The Gopalpur outlet will also be unique in that it will be made largely of steel. The roof will be made of glavalum sheets supported on steel trusses, with concrete used only for columns and the foundation.
The advantages, according to Rajeev Mondal, senior manager, retail engineering, BPCL, of such a hybrid construction are many - easy maintenance, protection from natural calamities and better aesthetics, to name just a few. The company has adopted this steel-intensive design for three more truckers' facilities coming up in the state, in all 20 all across India.
According to R K P Singh, director general of Institute for Steel Development & Growth, attempts are being made to get Reliance Petroleum to adopt a similar design.
Hybrid steel structures have also found favour with a few dhaba owners along the Bombay Road. The Azad Hind Dhaba in Uluberia has a galvalum roof, fixed on steel trusses. "It keeps the place cooler," says its manager, Satish Sharma.
Soumyabrata Dalil is the owner of Hotel Dreamland, one of the first dhabas to be seen along the expressway. Now, with highway traffic booming, Dalil wants to build an extension, a steel structure. Hotel Midway, further down the road, has an entrance arch of "steel tubular truss" with coloured corrugated sheets. Its owner, Y Singh, wants something similar for a new unit in Burdwan.
All this is good news given that India's per capita consumption of steel is just 38 kg, far less than the global average of 170 kg or China's 230 kg, not to speak of the developed countries' 500-1,000 kg.
INSDAG, modelled on the Steel Construction Institute, UK, was set up by the Union steel ministry and principal steel manufacturers to correct this imbalance, especially in the construction industry - a major consumer of the alloy.

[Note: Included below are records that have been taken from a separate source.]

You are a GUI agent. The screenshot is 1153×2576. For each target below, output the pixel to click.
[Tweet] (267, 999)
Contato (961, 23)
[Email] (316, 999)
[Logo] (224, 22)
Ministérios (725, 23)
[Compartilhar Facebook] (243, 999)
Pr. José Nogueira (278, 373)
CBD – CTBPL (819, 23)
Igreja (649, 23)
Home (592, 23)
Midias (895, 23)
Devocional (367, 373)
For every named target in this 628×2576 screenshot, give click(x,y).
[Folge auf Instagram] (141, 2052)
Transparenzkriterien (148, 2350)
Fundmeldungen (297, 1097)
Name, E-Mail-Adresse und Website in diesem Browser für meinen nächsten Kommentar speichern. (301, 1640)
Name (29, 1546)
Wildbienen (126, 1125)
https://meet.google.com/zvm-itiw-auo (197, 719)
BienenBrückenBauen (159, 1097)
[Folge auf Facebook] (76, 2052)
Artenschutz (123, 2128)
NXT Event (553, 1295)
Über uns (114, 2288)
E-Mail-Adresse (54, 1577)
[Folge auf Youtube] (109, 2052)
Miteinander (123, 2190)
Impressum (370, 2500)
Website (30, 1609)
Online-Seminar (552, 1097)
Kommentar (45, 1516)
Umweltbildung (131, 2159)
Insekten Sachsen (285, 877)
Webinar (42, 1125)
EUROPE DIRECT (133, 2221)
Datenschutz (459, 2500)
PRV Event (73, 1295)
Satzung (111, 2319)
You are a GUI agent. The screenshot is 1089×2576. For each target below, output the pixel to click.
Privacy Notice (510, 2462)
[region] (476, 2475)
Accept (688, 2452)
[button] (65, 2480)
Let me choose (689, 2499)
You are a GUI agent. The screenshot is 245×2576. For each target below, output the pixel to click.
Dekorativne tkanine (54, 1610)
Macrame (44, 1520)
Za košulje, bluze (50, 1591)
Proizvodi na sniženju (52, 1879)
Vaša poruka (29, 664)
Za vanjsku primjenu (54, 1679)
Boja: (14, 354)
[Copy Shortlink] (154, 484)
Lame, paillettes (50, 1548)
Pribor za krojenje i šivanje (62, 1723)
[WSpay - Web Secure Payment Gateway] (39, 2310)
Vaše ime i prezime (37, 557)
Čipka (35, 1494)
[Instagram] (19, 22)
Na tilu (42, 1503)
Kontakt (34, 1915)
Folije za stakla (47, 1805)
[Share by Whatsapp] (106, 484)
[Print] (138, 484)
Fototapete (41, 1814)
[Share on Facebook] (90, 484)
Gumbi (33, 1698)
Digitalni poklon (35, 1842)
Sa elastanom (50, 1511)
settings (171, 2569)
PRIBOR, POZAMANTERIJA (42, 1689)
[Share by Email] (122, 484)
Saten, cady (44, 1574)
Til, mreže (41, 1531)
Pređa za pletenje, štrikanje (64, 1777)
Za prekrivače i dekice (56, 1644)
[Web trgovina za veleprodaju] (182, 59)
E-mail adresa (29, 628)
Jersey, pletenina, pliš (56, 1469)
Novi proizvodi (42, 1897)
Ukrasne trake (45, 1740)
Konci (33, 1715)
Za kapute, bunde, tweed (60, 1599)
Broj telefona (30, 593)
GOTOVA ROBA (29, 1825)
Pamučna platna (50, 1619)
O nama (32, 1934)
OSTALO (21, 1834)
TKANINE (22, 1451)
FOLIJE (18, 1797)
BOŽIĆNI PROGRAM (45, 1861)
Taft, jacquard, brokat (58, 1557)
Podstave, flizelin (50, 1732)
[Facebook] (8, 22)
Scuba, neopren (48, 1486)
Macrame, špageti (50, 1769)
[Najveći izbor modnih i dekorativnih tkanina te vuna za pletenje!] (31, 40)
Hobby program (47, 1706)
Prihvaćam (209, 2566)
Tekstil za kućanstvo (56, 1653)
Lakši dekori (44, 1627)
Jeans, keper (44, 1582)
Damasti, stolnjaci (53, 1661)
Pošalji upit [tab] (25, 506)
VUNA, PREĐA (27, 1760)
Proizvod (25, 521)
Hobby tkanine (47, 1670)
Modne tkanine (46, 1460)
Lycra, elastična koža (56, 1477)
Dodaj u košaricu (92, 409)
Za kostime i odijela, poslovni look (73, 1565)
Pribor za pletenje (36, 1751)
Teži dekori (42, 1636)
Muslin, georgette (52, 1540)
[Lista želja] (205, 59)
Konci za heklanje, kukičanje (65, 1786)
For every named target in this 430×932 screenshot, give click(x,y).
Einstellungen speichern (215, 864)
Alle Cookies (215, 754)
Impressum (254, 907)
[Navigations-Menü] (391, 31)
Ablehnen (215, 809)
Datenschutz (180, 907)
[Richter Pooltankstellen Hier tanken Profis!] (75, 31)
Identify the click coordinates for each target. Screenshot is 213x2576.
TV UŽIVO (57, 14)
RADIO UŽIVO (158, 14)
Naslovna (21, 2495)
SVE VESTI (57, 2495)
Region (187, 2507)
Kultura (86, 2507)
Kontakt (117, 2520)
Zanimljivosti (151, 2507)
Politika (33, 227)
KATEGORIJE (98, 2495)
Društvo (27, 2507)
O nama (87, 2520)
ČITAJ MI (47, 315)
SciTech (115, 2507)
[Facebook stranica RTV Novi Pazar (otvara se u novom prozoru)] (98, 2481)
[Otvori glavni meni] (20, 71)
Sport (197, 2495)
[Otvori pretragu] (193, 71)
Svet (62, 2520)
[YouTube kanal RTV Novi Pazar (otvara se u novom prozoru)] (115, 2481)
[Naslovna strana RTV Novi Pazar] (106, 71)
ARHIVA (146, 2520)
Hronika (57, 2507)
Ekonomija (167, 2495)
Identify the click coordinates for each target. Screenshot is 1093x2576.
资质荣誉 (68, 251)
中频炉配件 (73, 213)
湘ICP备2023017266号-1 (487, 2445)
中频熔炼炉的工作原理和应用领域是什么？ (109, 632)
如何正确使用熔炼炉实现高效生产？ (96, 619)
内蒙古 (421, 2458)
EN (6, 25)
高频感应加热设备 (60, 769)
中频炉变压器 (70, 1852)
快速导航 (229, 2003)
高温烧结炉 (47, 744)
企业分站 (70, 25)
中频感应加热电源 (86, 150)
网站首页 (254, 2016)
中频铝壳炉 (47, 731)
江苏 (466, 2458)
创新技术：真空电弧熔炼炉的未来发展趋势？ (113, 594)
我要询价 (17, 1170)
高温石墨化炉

INSDAG has taken several initiatives - developing a design manual for steel dhabas and a workshop with dhaba owners in Kolkata earlier this year. However, as Singh admits, steel dhabas have "not succeeded in mass numbers".
He adds, "RCC continues to be the mainstay of our construction activities, while the world has moved on to steel-concrete composite construction technologies."
INSDAG recently launched a mass-media steel promotion campaign to emphasise the importance of steel. With JWT as the advertising agency, the year-long campaign envisages spending Rs 20 crore (Rs 2 billion) - contributed by the steel ministry and steel manufacturers.
INSDAG is also propagating multiple use of steel construction for infrastructure and mass housing projects by the government. It is working on designs for rural culverts for the National Rural Roads Development Agency.
It has come up with three designs for 1,000-odd hospitals, health centres and sub-centres in select rural areas. These structures will have steel framing with no brickwork, says Singh, with walls of ferro-cement panels or bamboo-matting covered with a light plaster. The costs are now being worked out.
The government of Bihar wants to build 443 gram kutcheheris, and has agreed in principle to INSDAG's design of an eight-room steel structure. The Kolkata Metropolitan Development Authority too had asked INSDAG to design 300-400 houses and shops on a plot on the banks of the Hooghly, where Kumartuli artisans would be lodged.
The artisans would stay for the duration of the Kumartuli Urban Renewal Project, but later the tenements would be used as LIG housing. INSDAG has also come up with similar designs for multi-storied urban LIG housing for the Delhi government.
Unfortunately, none of these projects have got to the construction state yet. Now India's steel companies have directly stepped into the fray, creating model steel villages around their factories. These would have steel houses and toilets, steel schools, panchayat-meeting space, water-tanks, bus-stops and so on.
SAIL has adopted five villages and so has Jindal Steel, but it will be the RINL project near its Vishakhapatnam works which will be the first off the ground. RINL has already placed orders for a 200 sq ft rural house, 1,200 sq ft school, 900 sq ft panchayat hall, and a bus shelter.
When completed, and inhabited, these model villages will be the best showpiece for steel construction in India.